> _Task objective_
Set out every line of the listing below as a Markdown table with the columns No. and Text. Number the rows in order and skip blank lines.

— start —

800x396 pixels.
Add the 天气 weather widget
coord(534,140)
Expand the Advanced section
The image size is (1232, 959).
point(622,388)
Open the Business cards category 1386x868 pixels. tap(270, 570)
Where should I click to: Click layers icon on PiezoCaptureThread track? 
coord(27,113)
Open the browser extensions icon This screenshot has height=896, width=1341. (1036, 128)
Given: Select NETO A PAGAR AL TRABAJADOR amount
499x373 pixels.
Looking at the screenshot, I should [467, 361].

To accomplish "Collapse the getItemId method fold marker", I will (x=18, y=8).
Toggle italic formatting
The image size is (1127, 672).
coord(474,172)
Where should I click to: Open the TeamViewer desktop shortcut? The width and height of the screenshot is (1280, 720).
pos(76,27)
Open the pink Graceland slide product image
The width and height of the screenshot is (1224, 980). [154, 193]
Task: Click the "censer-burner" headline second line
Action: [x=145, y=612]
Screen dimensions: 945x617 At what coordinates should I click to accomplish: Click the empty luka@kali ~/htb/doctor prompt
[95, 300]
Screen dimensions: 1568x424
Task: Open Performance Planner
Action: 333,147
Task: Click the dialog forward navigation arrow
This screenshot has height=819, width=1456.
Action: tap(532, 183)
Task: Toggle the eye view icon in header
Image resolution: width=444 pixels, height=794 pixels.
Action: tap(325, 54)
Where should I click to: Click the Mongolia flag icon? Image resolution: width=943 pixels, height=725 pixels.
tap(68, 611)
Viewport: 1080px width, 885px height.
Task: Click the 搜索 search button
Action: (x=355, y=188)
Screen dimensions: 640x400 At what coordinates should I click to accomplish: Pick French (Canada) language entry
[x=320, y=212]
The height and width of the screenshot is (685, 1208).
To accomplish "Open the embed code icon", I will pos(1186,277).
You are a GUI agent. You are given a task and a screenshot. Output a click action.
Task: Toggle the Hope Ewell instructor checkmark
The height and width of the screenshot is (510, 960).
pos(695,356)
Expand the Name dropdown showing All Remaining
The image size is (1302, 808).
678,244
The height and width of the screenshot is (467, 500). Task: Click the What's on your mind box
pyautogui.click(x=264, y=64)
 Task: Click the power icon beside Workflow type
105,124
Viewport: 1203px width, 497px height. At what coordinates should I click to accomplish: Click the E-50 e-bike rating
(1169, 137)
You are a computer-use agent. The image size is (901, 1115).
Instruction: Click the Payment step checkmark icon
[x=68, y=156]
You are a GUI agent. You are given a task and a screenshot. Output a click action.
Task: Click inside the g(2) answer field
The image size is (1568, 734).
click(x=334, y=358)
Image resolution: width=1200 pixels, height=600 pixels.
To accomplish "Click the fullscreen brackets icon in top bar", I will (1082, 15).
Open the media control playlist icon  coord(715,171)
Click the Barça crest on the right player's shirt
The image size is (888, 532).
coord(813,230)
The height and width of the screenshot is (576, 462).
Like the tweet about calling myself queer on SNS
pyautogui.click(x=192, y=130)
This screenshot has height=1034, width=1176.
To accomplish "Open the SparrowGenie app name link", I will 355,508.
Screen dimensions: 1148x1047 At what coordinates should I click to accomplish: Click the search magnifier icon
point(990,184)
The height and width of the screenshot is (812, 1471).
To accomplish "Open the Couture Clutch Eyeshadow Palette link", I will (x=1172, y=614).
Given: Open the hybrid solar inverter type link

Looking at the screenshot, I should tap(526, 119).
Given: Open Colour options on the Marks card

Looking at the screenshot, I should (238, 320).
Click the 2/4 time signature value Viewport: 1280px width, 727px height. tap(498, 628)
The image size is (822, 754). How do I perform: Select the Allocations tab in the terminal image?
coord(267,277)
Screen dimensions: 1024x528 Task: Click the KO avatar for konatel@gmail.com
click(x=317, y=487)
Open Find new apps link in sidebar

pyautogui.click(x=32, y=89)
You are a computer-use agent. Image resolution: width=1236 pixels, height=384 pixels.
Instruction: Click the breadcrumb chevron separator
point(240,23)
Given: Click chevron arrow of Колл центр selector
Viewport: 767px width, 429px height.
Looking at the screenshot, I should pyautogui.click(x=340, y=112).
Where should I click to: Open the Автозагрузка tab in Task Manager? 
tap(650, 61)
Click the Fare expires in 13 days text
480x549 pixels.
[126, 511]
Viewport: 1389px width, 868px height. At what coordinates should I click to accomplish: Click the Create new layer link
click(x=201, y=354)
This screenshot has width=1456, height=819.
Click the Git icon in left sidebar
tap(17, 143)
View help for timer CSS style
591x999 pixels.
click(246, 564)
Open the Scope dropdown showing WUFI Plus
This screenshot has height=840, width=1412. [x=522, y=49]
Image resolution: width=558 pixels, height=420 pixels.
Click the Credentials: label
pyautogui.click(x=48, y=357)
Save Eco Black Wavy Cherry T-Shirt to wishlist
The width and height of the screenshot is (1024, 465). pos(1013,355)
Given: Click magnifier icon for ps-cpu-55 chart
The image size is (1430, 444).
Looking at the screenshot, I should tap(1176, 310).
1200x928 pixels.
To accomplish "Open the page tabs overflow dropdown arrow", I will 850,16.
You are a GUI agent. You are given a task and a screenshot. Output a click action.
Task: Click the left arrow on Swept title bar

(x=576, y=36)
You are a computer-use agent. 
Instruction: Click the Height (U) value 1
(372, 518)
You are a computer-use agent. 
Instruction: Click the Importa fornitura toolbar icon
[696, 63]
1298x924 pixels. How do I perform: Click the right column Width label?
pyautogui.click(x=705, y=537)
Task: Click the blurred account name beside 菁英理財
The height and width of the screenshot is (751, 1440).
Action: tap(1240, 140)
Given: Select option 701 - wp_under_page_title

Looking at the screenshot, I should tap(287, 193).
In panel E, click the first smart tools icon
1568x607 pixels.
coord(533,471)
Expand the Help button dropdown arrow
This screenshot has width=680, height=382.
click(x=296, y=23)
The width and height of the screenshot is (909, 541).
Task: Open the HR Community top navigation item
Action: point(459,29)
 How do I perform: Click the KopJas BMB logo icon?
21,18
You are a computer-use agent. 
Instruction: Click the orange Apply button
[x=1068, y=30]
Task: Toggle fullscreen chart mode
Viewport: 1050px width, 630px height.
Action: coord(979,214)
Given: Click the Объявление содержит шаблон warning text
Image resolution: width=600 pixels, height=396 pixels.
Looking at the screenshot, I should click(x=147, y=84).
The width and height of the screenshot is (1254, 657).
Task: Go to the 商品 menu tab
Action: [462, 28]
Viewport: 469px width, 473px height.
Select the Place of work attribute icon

— end —

> _Output of the task_
| No. | Text |
|---|---|
| 1 | 800x396 pixels. |
| 2 | Add the 天气 weather widget |
| 3 | coord(534,140) |
| 4 | Expand the Advanced section |
| 5 | The image size is (1232, 959). |
| 6 | point(622,388) |
| 7 | Open the Business cards category 1386x868 pixels. tap(270, 570) |
| 8 | Where should I click to: Click layers icon on PiezoCaptureThread track?  |
| 9 | coord(27,113) |
| 10 | Open the browser extensions icon This screenshot has height=896, width=1341. (1036, 128) |
| 11 | Given: Select NETO A PAGAR AL TRABAJADOR amount |
| 12 | 499x373 pixels. |
| 13 | Looking at the screenshot, I should [467, 361]. |
| 14 | To accomplish "Collapse the getItemId method fold marker", I will (x=18, y=8). |
| 15 | Toggle italic formatting |
| 16 | The image size is (1127, 672). |
| 17 | coord(474,172) |
| 18 | Where should I click to: Open the TeamViewer desktop shortcut? The width and height of the screenshot is (1280, 720). |
| 19 | pos(76,27) |
| 20 | Open the pink Graceland slide product image |
| 21 | The width and height of the screenshot is (1224, 980). [154, 193] |
| 22 | Task: Click the "censer-burner" headline second line |
| 23 | Action: [x=145, y=612] |
| 24 | Screen dimensions: 945x617 At what coordinates should I click to accomplish: Click the empty luka@kali ~/htb/doctor prompt |
| 25 | [95, 300] |
| 26 | Screen dimensions: 1568x424 |
| 27 | Task: Open Performance Planner |
| 28 | Action: 333,147 |
| 29 | Task: Click the dialog forward navigation arrow |
| 30 | This screenshot has height=819, width=1456. |
| 31 | Action: tap(532, 183) |
| 32 | Task: Toggle the eye view icon in header |
| 33 | Image resolution: width=444 pixels, height=794 pixels. |
| 34 | Action: tap(325, 54) |
| 35 | Where should I click to: Click the Mongolia flag icon? Image resolution: width=943 pixels, height=725 pixels. |
| 36 | tap(68, 611) |
| 37 | Viewport: 1080px width, 885px height. |
| 38 | Task: Click the 搜索 search button |
| 39 | Action: (x=355, y=188) |
| 40 | Screen dimensions: 640x400 At what coordinates should I click to accomplish: Pick French (Canada) language entry |
| 41 | [x=320, y=212] |
| 42 | The height and width of the screenshot is (685, 1208). |
| 43 | To accomplish "Open the embed code icon", I will pos(1186,277). |
| 44 | You are a GUI agent. You are given a task and a screenshot. Output a click action. |
| 45 | Task: Toggle the Hope Ewell instructor checkmark |
| 46 | The height and width of the screenshot is (510, 960). |
| 47 | pos(695,356) |
| 48 | Expand the Name dropdown showing All Remaining |
| 49 | The image size is (1302, 808). |
| 50 | 678,244 |
| 51 | The height and width of the screenshot is (467, 500). Task: Click the What's on your mind box |
| 52 | pyautogui.click(x=264, y=64) |
| 53 |  Task: Click the power icon beside Workflow type |
| 54 | 105,124 |
| 55 | Viewport: 1203px width, 497px height. At what coordinates should I click to accomplish: Click the E-50 e-bike rating |
| 56 | (1169, 137) |
| 57 | You are a computer-use agent. The image size is (901, 1115). |
| 58 | Instruction: Click the Payment step checkmark icon |
| 59 | [x=68, y=156] |
| 60 | You are a GUI agent. You are given a task and a screenshot. Output a click action. |
| 61 | Task: Click inside the g(2) answer field |
| 62 | The image size is (1568, 734). |
| 63 | click(x=334, y=358) |
| 64 | Image resolution: width=1200 pixels, height=600 pixels. |
| 65 | To accomplish "Click the fullscreen brackets icon in top bar", I will (1082, 15). |
| 66 | Open the media control playlist icon  coord(715,171) |
| 67 | Click the Barça crest on the right player's shirt |
| 68 | The image size is (888, 532). |
| 69 | coord(813,230) |
| 70 | The height and width of the screenshot is (576, 462). |
| 71 | Like the tweet about calling myself queer on SNS |
| 72 | pyautogui.click(x=192, y=130) |
| 73 | This screenshot has height=1034, width=1176. |
| 74 | To accomplish "Open the SparrowGenie app name link", I will 355,508. |
| 75 | Screen dimensions: 1148x1047 At what coordinates should I click to accomplish: Click the search magnifier icon |
| 76 | point(990,184) |
| 77 | The height and width of the screenshot is (812, 1471). |
| 78 | To accomplish "Open the Couture Clutch Eyeshadow Palette link", I will (x=1172, y=614). |
| 79 | Given: Open the hybrid solar inverter type link |
| 80 | Looking at the screenshot, I should tap(526, 119). |
| 81 | Given: Open Colour options on the Marks card |
| 82 | Looking at the screenshot, I should (238, 320). |
| 83 | Click the 2/4 time signature value Viewport: 1280px width, 727px height. tap(498, 628) |
| 84 | The image size is (822, 754). How do I perform: Select the Allocations tab in the terminal image? |
| 85 | coord(267,277) |
| 86 | Screen dimensions: 1024x528 Task: Click the KO avatar for konatel@gmail.com |
| 87 | click(x=317, y=487) |
| 88 | Open Find new apps link in sidebar |
| 89 | pyautogui.click(x=32, y=89) |
| 90 | You are a computer-use agent. Image resolution: width=1236 pixels, height=384 pixels. |
| 91 | Instruction: Click the breadcrumb chevron separator |
| 92 | point(240,23) |
| 93 | Given: Click chevron arrow of Колл центр selector |
| 94 | Viewport: 767px width, 429px height. |
| 95 | Looking at the screenshot, I should pyautogui.click(x=340, y=112). |
| 96 | Where should I click to: Open the Автозагрузка tab in Task Manager?  |
| 97 | tap(650, 61) |
| 98 | Click the Fare expires in 13 days text |
| 99 | 480x549 pixels. |
| 100 | [126, 511] |
| 101 | Viewport: 1389px width, 868px height. At what coordinates should I click to accomplish: Click the Create new layer link |
| 102 | click(x=201, y=354) |
| 103 | This screenshot has width=1456, height=819. |
| 104 | Click the Git icon in left sidebar |
| 105 | tap(17, 143) |
| 106 | View help for timer CSS style |
| 107 | 591x999 pixels. |
| 108 | click(246, 564) |
| 109 | Open the Scope dropdown showing WUFI Plus |
| 110 | This screenshot has height=840, width=1412. [x=522, y=49] |
| 111 | Image resolution: width=558 pixels, height=420 pixels. |
| 112 | Click the Credentials: label |
| 113 | pyautogui.click(x=48, y=357) |
| 114 | Save Eco Black Wavy Cherry T-Shirt to wishlist |
| 115 | The width and height of the screenshot is (1024, 465). pos(1013,355) |
| 116 | Given: Click magnifier icon for ps-cpu-55 chart |
| 117 | The image size is (1430, 444). |
| 118 | Looking at the screenshot, I should tap(1176, 310). |
| 119 | 1200x928 pixels. |
| 120 | To accomplish "Open the page tabs overflow dropdown arrow", I will 850,16. |
| 121 | You are a GUI agent. You are given a task and a screenshot. Output a click action. |
| 122 | Task: Click the left arrow on Swept title bar |
| 123 | (x=576, y=36) |
| 124 | You are a computer-use agent.  |
| 125 | Instruction: Click the Height (U) value 1 |
| 126 | (372, 518) |
| 127 | You are a computer-use agent.  |
| 128 | Instruction: Click the Importa fornitura toolbar icon |
| 129 | [696, 63] |
| 130 | 1298x924 pixels. How do I perform: Click the right column Width label? |
| 131 | pyautogui.click(x=705, y=537) |
| 132 | Task: Click the blurred account name beside 菁英理財 |
| 133 | The height and width of the screenshot is (751, 1440). |
| 134 | Action: tap(1240, 140) |
| 135 | Given: Select option 701 - wp_under_page_title |
| 136 | Looking at the screenshot, I should tap(287, 193). |
| 137 | In panel E, click the first smart tools icon |
| 138 | 1568x607 pixels. |
| 139 | coord(533,471) |
| 140 | Expand the Help button dropdown arrow |
| 141 | This screenshot has width=680, height=382. |
| 142 | click(x=296, y=23) |
| 143 | The width and height of the screenshot is (909, 541). |
| 144 | Task: Open the HR Community top navigation item |
| 145 | Action: point(459,29) |
| 146 |  How do I perform: Click the KopJas BMB logo icon? |
| 147 | 21,18 |
| 148 | You are a computer-use agent.  |
| 149 | Instruction: Click the orange Apply button |
| 150 | [x=1068, y=30] |
| 151 | Task: Toggle fullscreen chart mode |
| 152 | Viewport: 1050px width, 630px height. |
| 153 | Action: coord(979,214) |
| 154 | Given: Click the Объявление содержит шаблон warning text |
| 155 | Image resolution: width=600 pixels, height=396 pixels. |
| 156 | Looking at the screenshot, I should click(x=147, y=84). |
| 157 | The width and height of the screenshot is (1254, 657). |
| 158 | Task: Go to the 商品 menu tab |
| 159 | Action: [462, 28] |
| 160 | Viewport: 469px width, 473px height. |
| 161 | Select the Place of work attribute icon |